A man bought himself a new house - large, beautiful - and a garden with fruit trees near the house. And nearby, in an old house, there lived an envious neighbor who constantly tried to spoil his mood (for example, he constantly threw garbage under the gate).

One day a man woke up in a good mood, went out onto the porch, and there was a bucket of garbage. The man took a bucket, threw out the trash, and cleaned the bucket until it was shiny. Then he put the largest and ripest apples from his garden in a bucket and went to his neighbor. The neighbor, hearing a knock on the door, thought maliciously:

  • I finally got it!

Opening the door in the hope of a scandal, he saw a man handing him a bucket of apples with the words:

  • He who is rich in what, shares it!

Question to the text

  • How can you distinguish moral behavior from immoral behavior?
  1. Summing up the lesson. Reflection

Let's check how well you have learned the new material.

  1. Complete task 3 of the “In the classroom and at home” section on p. 62 textbooks.
  2. Popular wisdom says that goodness begins where one person took care of another person. Explain the meaning of this statement. Prove that it contains a criterion for moral behavior.
  3. According to one of the moral principles, you cannot be truly happy when others around you are unhappy. How do you understand the meaning of this statement?
  4. One wise man said that there are three types of good: useful, pleasant and true. What would you classify as useful good, pleasant and true? Give examples.
  5. Explain the meaning of the proverb: “A person is respected for his intelligence, and loved for his kindness.”
  6. Which of the following statements seems most fair to you? Why?
  1. Morality is the grammar of religion: it is easier to live correctly than beautifully (J1. Berne).
  2. Morality is the reason of the will (G. Hegel).

3( Morality is the mind of the heart (G. Heine).

  1. Something permissible from the point of view of law can be something that is morally condemned (G. Hegel).
  2. I believe that the time will come, the spirit of good will overcome the power of meanness and malice (B. Pasternak).

(Checking the completion of tasks.)

Exercise
“Plus
-
minus - interesting”
(de Bono method). In column P - “plus”, students write down everything they liked during the lesson (information and forms of work that caused positive emotions). In column M - “minus” they write down everything that they didn’t like, found boring, or remained incomprehensible.
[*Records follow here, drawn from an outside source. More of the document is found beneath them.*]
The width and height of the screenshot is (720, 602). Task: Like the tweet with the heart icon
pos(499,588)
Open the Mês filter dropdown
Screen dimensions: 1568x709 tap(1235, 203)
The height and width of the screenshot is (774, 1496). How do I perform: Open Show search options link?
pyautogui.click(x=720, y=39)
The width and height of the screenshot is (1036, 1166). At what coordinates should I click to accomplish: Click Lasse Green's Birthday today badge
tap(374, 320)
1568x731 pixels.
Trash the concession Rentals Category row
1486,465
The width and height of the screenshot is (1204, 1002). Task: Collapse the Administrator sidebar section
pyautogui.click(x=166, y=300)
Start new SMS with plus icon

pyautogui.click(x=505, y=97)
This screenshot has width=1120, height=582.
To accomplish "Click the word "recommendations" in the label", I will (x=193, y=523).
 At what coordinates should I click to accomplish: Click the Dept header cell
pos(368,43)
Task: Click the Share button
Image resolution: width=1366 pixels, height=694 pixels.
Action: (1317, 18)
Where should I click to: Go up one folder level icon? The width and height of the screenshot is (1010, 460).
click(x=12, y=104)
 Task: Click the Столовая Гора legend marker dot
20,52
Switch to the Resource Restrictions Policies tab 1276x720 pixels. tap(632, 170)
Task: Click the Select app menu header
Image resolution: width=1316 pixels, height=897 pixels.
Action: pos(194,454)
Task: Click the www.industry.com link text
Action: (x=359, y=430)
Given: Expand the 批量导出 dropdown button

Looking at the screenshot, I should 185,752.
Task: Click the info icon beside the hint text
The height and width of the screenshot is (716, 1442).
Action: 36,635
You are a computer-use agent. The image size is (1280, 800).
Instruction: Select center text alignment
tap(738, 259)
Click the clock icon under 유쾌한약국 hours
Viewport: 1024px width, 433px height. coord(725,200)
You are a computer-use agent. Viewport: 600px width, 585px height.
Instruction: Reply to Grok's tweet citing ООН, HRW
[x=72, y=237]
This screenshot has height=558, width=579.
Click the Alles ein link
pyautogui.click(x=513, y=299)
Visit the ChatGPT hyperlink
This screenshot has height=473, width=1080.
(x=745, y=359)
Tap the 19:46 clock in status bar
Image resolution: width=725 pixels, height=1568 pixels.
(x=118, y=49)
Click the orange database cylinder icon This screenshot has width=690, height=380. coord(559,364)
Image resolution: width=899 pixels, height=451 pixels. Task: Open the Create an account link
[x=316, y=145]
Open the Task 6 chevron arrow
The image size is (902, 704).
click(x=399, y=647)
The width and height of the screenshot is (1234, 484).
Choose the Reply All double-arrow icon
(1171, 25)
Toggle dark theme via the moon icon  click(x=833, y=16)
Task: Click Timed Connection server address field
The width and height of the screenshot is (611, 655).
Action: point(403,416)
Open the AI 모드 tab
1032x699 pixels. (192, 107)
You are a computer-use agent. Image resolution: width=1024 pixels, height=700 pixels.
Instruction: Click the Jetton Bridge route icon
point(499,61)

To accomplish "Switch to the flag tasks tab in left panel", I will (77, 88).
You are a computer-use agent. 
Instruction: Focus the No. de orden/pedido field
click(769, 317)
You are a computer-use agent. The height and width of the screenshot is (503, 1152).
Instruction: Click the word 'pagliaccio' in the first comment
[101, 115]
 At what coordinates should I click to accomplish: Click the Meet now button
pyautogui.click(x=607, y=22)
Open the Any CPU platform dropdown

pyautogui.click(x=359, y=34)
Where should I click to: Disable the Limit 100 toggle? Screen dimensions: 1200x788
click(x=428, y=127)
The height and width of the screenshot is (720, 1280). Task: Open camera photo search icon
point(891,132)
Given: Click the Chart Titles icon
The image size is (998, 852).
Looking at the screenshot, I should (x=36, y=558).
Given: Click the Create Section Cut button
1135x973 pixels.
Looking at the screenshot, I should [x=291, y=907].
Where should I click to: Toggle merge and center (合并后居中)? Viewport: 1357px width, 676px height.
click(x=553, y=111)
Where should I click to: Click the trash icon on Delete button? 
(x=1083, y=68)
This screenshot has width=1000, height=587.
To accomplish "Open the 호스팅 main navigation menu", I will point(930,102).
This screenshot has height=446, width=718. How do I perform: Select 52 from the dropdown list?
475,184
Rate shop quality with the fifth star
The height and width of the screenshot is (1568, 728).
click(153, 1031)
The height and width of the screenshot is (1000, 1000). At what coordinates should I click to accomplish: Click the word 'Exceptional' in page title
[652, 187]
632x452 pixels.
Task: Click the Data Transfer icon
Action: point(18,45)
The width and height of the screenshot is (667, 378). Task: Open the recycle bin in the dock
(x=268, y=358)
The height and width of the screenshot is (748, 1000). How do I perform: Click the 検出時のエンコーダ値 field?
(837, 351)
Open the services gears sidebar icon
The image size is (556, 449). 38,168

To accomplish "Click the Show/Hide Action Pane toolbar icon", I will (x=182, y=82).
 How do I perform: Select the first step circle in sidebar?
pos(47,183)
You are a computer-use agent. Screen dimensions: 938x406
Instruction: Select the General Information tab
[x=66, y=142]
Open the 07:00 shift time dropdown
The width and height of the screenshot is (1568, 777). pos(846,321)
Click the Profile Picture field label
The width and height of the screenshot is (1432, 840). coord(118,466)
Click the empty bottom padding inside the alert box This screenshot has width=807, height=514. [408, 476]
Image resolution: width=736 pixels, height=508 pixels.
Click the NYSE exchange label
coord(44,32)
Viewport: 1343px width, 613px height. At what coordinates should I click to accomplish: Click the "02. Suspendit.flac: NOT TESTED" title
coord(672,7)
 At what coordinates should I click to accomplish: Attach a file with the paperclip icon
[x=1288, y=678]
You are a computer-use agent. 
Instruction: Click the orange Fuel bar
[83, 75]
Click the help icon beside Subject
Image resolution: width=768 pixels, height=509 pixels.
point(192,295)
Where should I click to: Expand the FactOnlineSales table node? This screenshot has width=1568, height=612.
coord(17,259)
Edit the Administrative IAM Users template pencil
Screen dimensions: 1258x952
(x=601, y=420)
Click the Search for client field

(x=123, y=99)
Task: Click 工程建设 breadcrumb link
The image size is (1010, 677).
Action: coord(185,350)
In column I - “interesting”, students enter all the interesting facts that they learned about in class and questions for the teacher (everything else they would like to know about this problem).

Homework

  1. Read § 7 of the textbook.
  2. Complete tasks 1 or 2 of the “In the classroom and at home” section on p. 62 textbooks (to choose from).
  3. Write an essay on the topic: “A good person is not one who knows how to do good, but one who does not know how to do evil” (V.O. Klyuchevsky).